Another post worthy of attention from Myriad!
Are you sure that mystical or shamanic narratives are the original source? Consider common life experiences in a stone age society.
Yes, quite sure. You go hunting, you endure trials, and you return with the kill. A shaman will use that common experience as a metaphor to hint at the uncommon experience of leaving the body, going to the 'underworld', and returning with, say, a 'soul fragment' of a tribe member.
All in all, doesn't it seem more likely that the monomyth and the path of shamanic development derived from those real-world experiences, instead of the other way around?
I can see how it might look that way to the uninitiated.
Try describing a hunt or raid (or a sea voyage, or a trade mission to obtain a needed resource, or a migration to escape an invader or natural disaster, or being cast out of ones birth tribe as a young male to seek a mate from another tribe—a practice that probably pre-dates the differentiation of the human species) in a narrative that makes logical sense but doesn't evoke the monomyth. Not so easy, I'd say.
Not so easy, but a hunt need not include the archetype of mana, or of the Goddess or temptress, or of the wise old man or woman, or of the trickster, or of the shadow, or of rebirth, ect. But the shamanic life-experience will include most or all of those.
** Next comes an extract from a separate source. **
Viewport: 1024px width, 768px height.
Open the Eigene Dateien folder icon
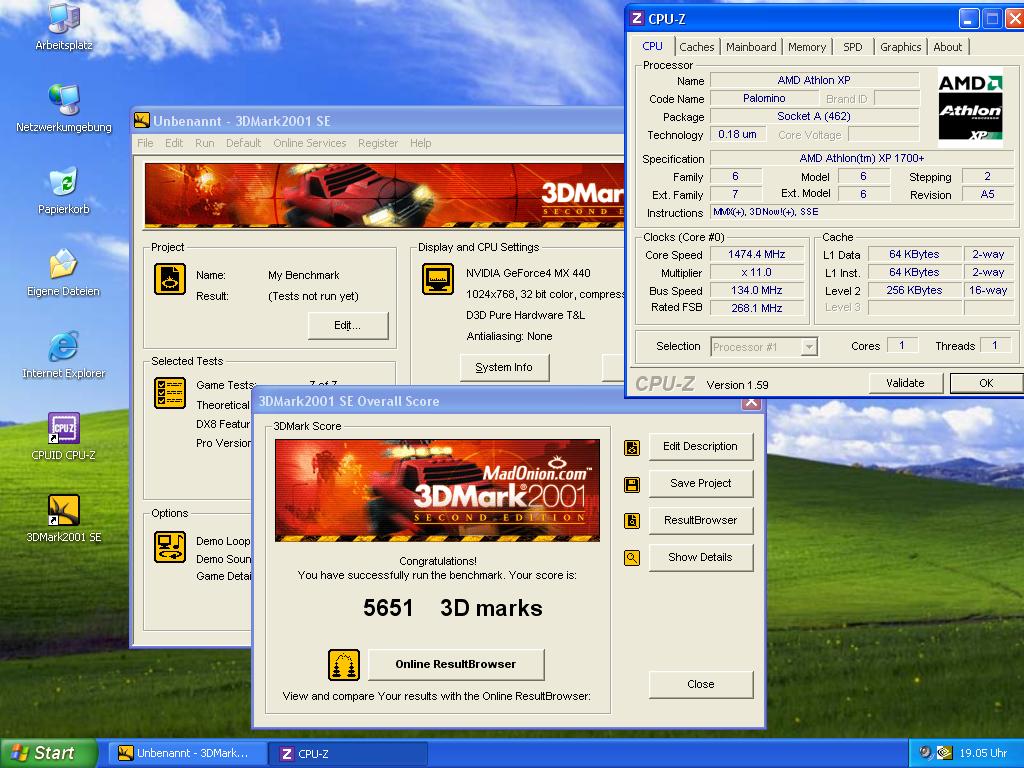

A hunt can take place in known, mundane geography. A soul-retrieval can't. A pilgrimage can can be part of a soap opera or teen romance. A UFO abduction can't.
So when a modern shaman just happens to be an author, you will get stories with archetypes and unknowns outside of the mundane, because those are the experiences of shamans, whether they are urban shamans initiated by UFOs or traditional shamans initiated by tribal gods. The UFO phenomenon is a transformation of archetypes, not a modern technological development that started in Roswell. They are a big part of sci-fi and of our space-age culture as a whole. And they are that which ancient shamans would call a tribal god. It's not a new phenomenon unique to the space-age, and it's not just smoke and mirrors.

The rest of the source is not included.